Buzan et al (1998) categorized region into two types in accordance with its contexts. In the
societal context, unit means nation and region is the set of adjacent nations. Meanwhile, in the
political context, unit is identified with state and region means: a spatially coherent territory
composed of two or more states. Sub-region means part of such a region, whether it involves
more than one state (but fewer than all of the states in the region) or some transnational
composition (some mix of states, parts of states, or both). Micro-region refers to the subunit level
within the boundaries of a state (Buzan et a 1998: 18-19). These literatures led to a conclusion
that a spatial concept is the essence of regionalism. In this regard, the states that share
geographical proximity and a degree of mutual interdependence will participate in their regional
groupings (Karns and Mingst 2005). However, without regionness or regional awareness the
proximity of countries in the given regions cannot be referred to as a key driving force to
regionalize with intimate neighboring countries.

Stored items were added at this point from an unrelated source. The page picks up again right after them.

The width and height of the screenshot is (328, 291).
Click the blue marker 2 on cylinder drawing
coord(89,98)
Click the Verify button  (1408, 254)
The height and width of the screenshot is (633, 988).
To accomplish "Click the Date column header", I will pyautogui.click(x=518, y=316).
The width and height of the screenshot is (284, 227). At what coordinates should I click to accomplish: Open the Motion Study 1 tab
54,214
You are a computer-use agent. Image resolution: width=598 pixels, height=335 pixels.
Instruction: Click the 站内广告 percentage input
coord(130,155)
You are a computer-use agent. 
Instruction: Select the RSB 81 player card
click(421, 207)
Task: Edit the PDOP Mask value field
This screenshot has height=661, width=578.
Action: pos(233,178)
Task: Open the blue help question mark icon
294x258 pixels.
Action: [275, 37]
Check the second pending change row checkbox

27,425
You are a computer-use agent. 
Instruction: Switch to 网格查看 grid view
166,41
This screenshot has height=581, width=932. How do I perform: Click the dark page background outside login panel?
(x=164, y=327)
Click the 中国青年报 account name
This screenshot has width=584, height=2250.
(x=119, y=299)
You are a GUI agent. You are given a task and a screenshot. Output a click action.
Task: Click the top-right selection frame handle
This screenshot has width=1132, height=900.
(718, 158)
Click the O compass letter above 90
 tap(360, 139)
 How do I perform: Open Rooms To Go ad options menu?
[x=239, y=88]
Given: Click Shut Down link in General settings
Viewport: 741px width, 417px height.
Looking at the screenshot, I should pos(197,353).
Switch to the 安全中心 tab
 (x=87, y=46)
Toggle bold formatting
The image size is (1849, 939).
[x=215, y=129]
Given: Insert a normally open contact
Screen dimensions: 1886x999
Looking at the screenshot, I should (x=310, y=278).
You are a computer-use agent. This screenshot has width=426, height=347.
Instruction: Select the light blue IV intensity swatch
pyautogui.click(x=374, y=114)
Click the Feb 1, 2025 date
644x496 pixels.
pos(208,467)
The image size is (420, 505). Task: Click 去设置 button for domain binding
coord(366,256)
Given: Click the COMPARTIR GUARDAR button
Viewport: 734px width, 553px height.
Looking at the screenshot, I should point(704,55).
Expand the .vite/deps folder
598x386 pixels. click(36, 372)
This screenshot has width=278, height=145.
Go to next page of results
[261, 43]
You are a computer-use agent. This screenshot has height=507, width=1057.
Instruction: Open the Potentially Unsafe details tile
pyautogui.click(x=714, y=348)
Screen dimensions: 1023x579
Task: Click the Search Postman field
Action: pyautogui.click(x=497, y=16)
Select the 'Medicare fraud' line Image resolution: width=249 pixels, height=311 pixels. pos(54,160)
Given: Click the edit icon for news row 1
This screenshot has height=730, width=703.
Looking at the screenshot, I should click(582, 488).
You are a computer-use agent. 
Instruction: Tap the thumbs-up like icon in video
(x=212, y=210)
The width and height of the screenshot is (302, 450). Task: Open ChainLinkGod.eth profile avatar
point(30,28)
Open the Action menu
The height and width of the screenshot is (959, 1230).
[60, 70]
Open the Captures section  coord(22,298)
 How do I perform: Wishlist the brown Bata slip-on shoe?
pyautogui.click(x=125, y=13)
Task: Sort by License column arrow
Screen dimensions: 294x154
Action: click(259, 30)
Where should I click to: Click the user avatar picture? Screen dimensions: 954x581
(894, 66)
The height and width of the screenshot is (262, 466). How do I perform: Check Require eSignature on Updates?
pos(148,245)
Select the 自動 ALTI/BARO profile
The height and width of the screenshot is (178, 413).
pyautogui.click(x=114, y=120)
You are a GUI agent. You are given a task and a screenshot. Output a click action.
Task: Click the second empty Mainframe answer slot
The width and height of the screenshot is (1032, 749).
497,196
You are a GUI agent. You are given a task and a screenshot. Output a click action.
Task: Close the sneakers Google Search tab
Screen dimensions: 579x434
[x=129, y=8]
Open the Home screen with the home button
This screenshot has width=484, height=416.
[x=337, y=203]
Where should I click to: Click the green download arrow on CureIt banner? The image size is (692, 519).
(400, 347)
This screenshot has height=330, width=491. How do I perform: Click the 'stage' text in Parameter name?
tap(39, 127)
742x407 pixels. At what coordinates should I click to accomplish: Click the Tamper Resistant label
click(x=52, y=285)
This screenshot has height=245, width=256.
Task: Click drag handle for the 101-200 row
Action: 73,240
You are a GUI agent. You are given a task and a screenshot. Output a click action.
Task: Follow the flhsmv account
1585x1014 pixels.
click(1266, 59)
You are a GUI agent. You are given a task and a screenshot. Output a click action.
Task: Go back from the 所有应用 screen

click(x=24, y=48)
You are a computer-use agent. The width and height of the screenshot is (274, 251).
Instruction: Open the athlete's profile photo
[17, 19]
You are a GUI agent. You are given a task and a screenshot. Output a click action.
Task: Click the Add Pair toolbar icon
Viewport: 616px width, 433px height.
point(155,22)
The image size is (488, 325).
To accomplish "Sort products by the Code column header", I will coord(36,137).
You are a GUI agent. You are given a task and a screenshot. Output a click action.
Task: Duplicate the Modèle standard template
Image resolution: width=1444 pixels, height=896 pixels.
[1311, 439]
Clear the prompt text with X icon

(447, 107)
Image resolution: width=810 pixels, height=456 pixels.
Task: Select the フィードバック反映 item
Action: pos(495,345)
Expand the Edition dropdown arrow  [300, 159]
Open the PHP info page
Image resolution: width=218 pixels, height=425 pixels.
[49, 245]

Regionalization can be conceived as the growth of societal integration within a given region,
including the undirected processes of social and economic interaction among the units (such as
nation-states; see Hurrell 1995a). As a dynamic process, it can be best understood as a
continuing process of forming regions as geopolitical units, as organized political cooperation
within a particular group of states, and/or as regional communities such as pluralistic security
communities (Whiting 1993). Similarly, the term regionalism refers to the proneness of the
governments and peoples of two or more states to establish voluntary associations and to pool
together resources (material and nonmaterial) in order to create common functional and
institutional arrangements. Furthermore, regionalism can be best described as a process
occurring in a given geographical region by which different types of actors (states, regional
institutions, societal organizations and other non-state actors) come to share certain fundamental
values and norms. These actors also participate in a growing network of economic, cultural,
scientific, diplomatic, political, and military interactions (Mace and Therien 1996).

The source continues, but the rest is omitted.